Just a note, to consume jinja templating, you need cloud-init 22.x or higher, with the jinja package installed in your template/image.

For anyone wanting to tinker with these, (these are not my keys or password hashes, these I just threw in for demonstration purposes and for the wiki page).

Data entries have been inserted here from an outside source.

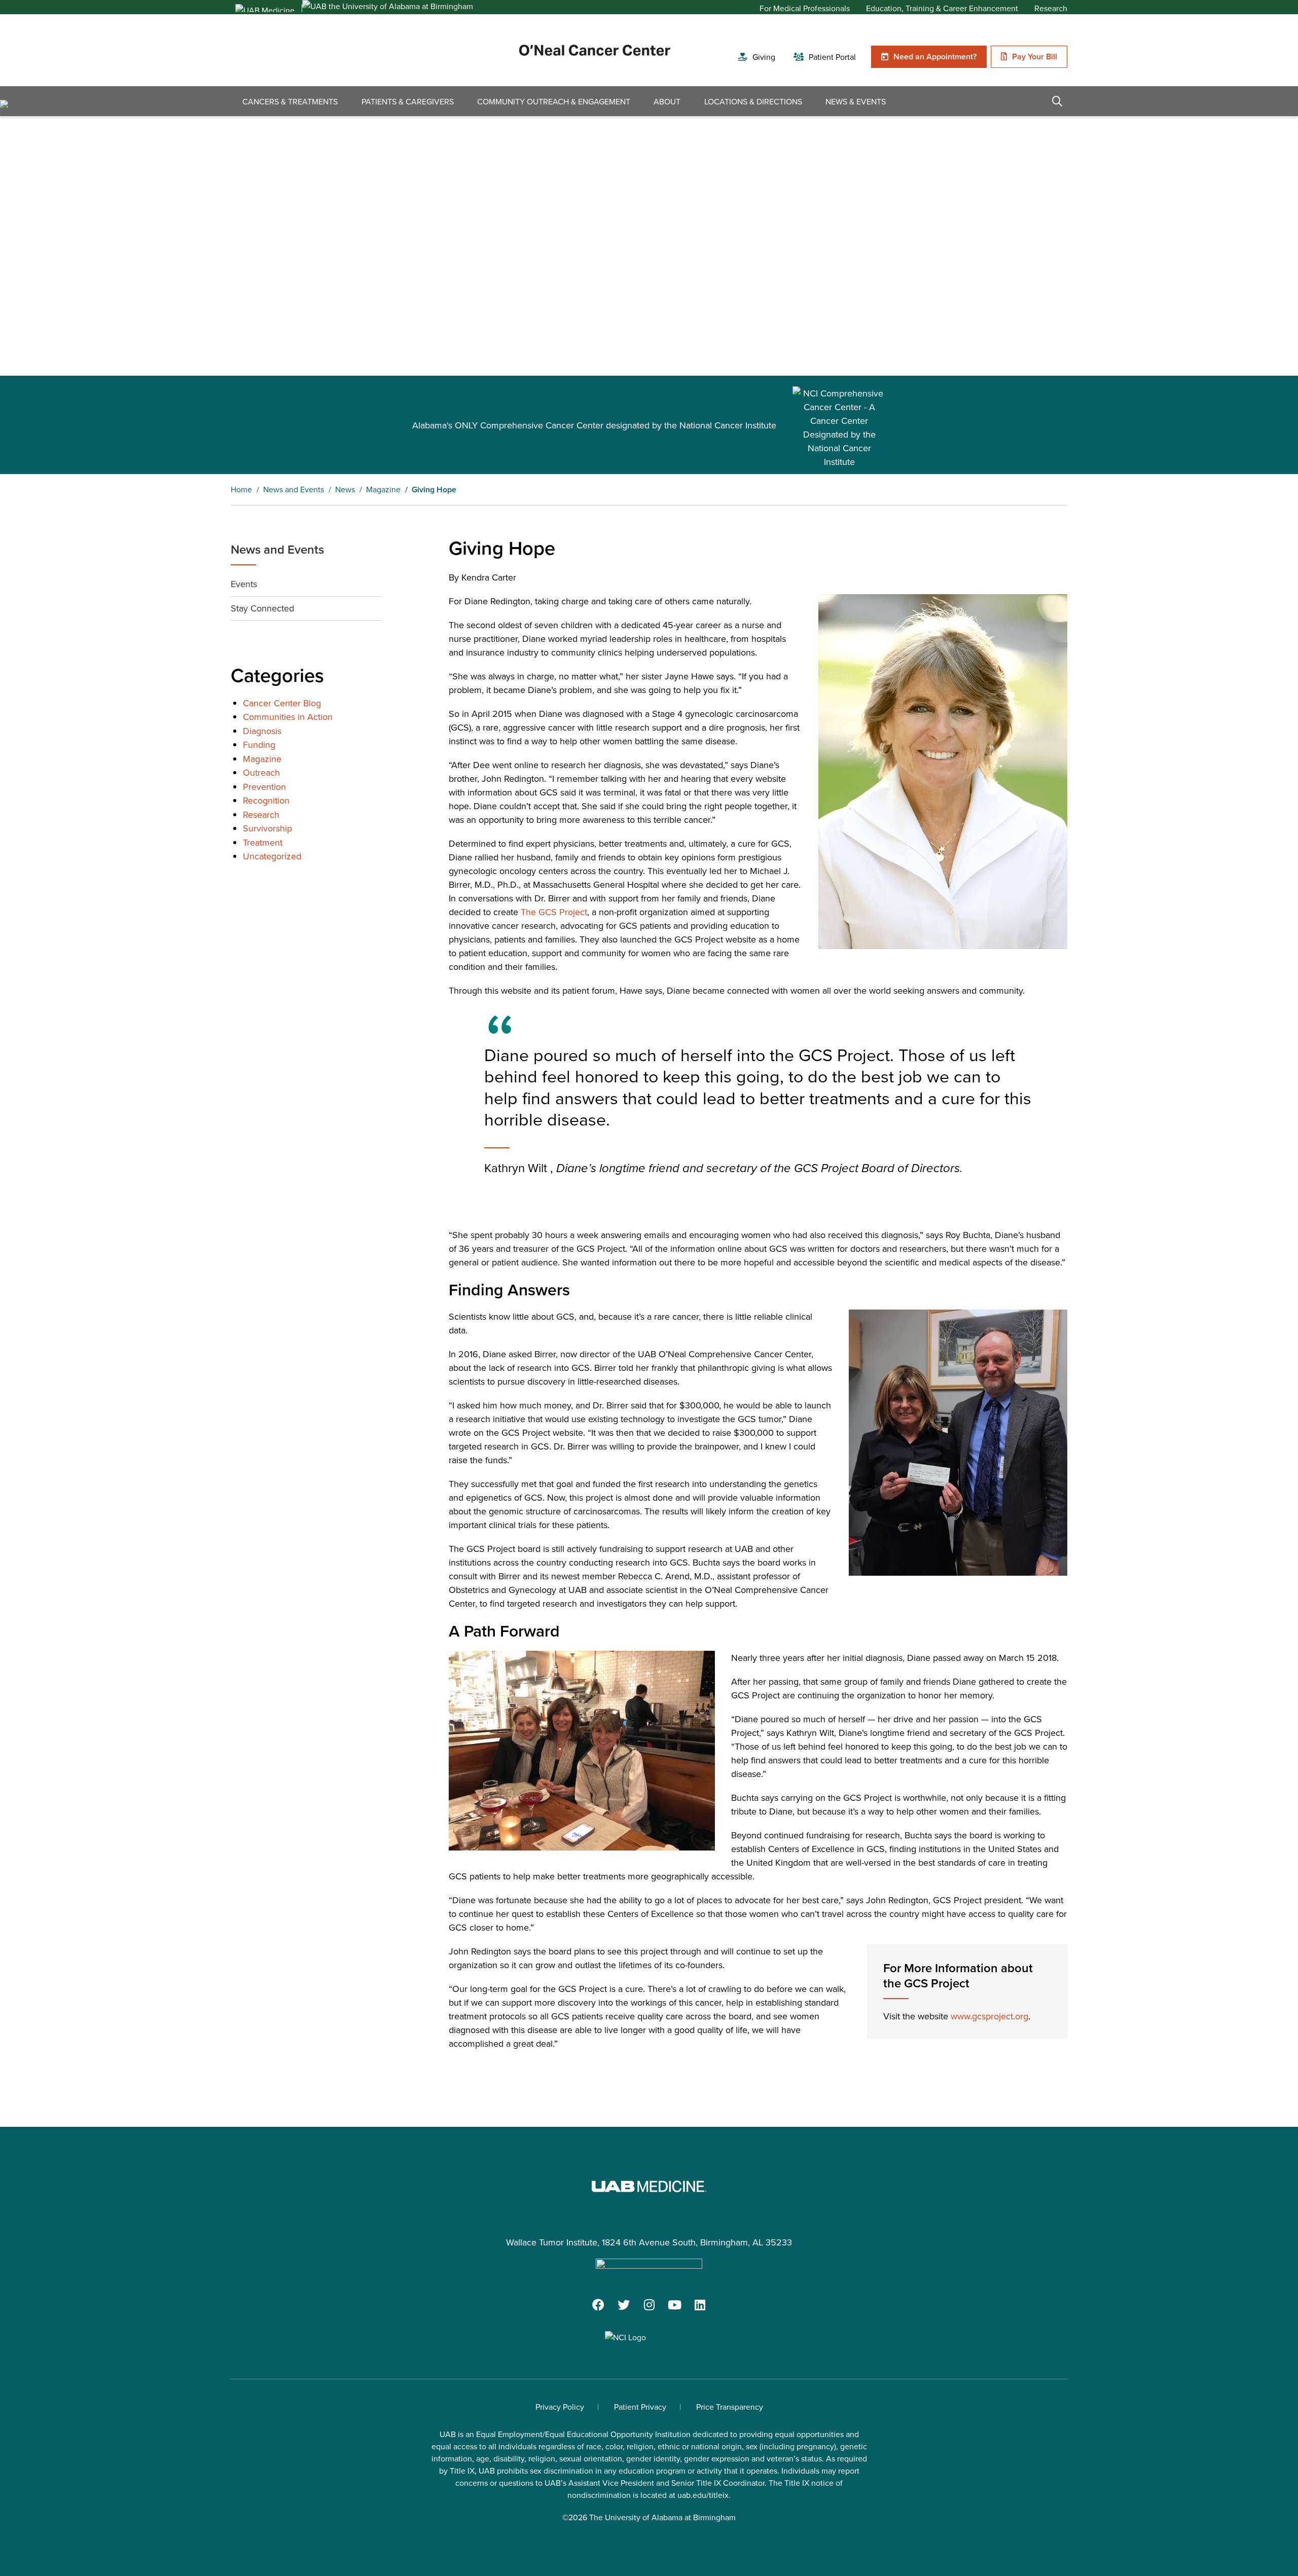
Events (244, 583)
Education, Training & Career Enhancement (942, 8)
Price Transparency (729, 2406)
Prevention (264, 786)
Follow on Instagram (649, 2305)
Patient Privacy (640, 2406)
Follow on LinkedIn (700, 2305)
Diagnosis (262, 730)
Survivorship (267, 828)
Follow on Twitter (624, 2305)
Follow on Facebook (598, 2305)
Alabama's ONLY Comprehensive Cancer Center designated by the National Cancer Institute (594, 425)
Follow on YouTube (674, 2305)
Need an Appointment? (935, 56)
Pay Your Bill (1034, 56)
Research (1050, 8)
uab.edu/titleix (703, 2494)
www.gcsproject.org (989, 2016)
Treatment (262, 842)
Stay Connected (262, 608)
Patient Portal (832, 56)
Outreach (261, 772)
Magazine (262, 758)
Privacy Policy (559, 2406)
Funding (259, 744)
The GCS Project (554, 911)
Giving (763, 56)
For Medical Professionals (805, 8)
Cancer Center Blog (282, 703)
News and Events (277, 549)
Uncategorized (272, 856)
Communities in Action (288, 716)
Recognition (266, 800)
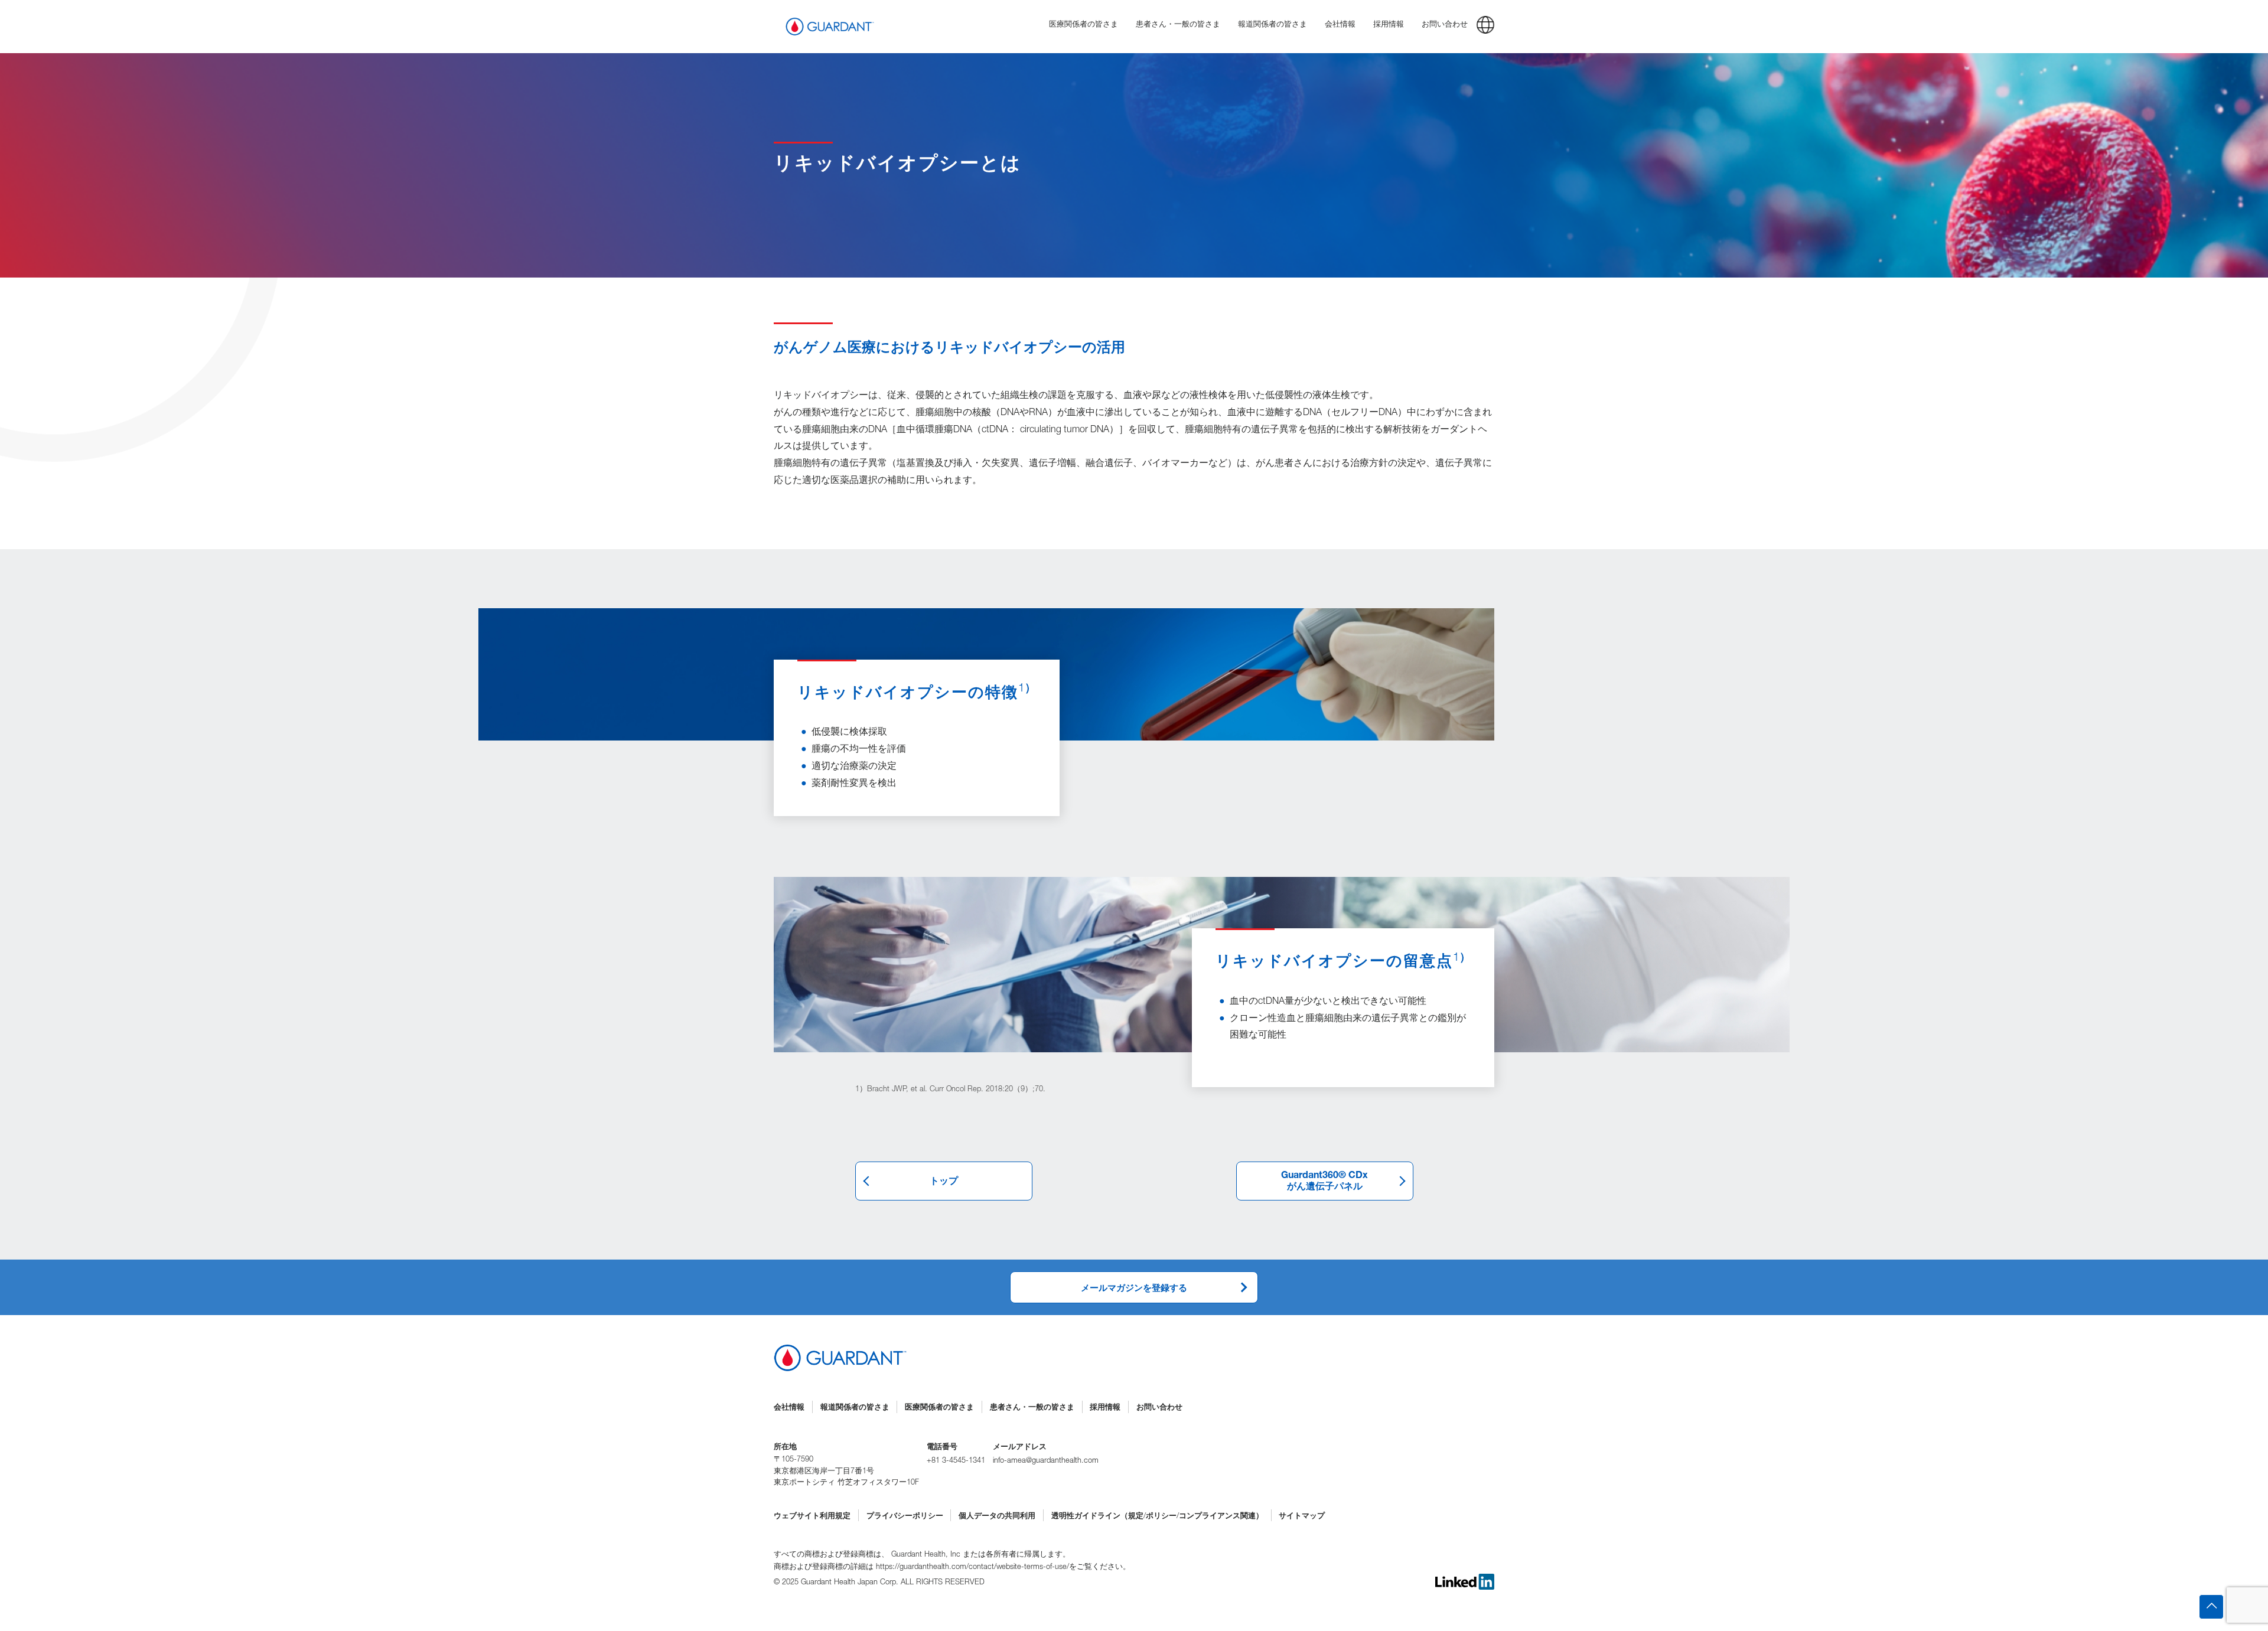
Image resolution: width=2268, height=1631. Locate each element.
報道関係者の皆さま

The password for the accounts is "foobar" and the matching private key is:

-----BEGIN OPENSSH PRIVATE KEY-----
b3BlbnNzaC1rZXktdjEAAAAABG5vbmUAAAAEbm9uZQAAAAAAAAABAAAAMwAAAAtzc2gtZW
QyNTUxOQAAACBKk3ypFChBsToutgPbQljLJaheYvcZtGjDfmcVoB7kegAAAKADtgJ2A7YC
dgAAAAtzc2gtZWQyNTUxOQAAACBKk3ypFChBsToutgPbQljLJaheYvcZtGjDfmcVoB7keg
AAAEC1DHPxJPEU3Ywf14x7k7IMXt1nKPvwBmG6vAXsZceiVUqTfKkUKEGxOi62A9tCWMsl
qF5i9xm0aMN+ZxWgHuR6AAAAF2Zvb2Jhci1lZDI1NTE5LTIwMjQwNzI1AQIDBAUG
-----END OPENSSH PRIVATE KEY-----

Enjoy!

@runevn
A bit more from my 'troubleshooting notes' I gathered back when I was prototyping a lot of very complex configurations and worked with Chad Smith:

Test user-data rendering: cloud-init query --format "$(sudo cloud-init query userdata)"
Test jinja template rendering: cloud-init query --format="$( cat test.cfg )" # test.cfg would be the test cloud-config.cfg file to render

Test jinja template detailed: cloud-init devel render test.cfg -d
Query metadata: cloud-init query -f {{v1.distro}}

========= Debug user-data rendering =============
cloud-init devel render /var/lib/cloud/instance/user-data.txt -d

Check actual seed file from provider

cloud-init devel render /var/lib/cloud/seed/nocloud-net/user-data -d

On a system where cloud-config wasn't honored, run: sudo cloud-init query --system # or you can add --annotate which will annotate the specific lines where an error is in the #cloud-config YAML
per Chad Smith;

All cloud-init instance data /var/lib/cloud/instance/
Userdata /var/lib/cloud/instance/user-data.txt
Datasource /var/lib/cloud/instance/datasource
metadata /run/cloud-init/instance-data.json
Seed files from provider/hypervisor: /var/lib/cloud/seed/nocloud-net

For anyone doing a deep dive into troubleshooting cloud-init configuration rendering.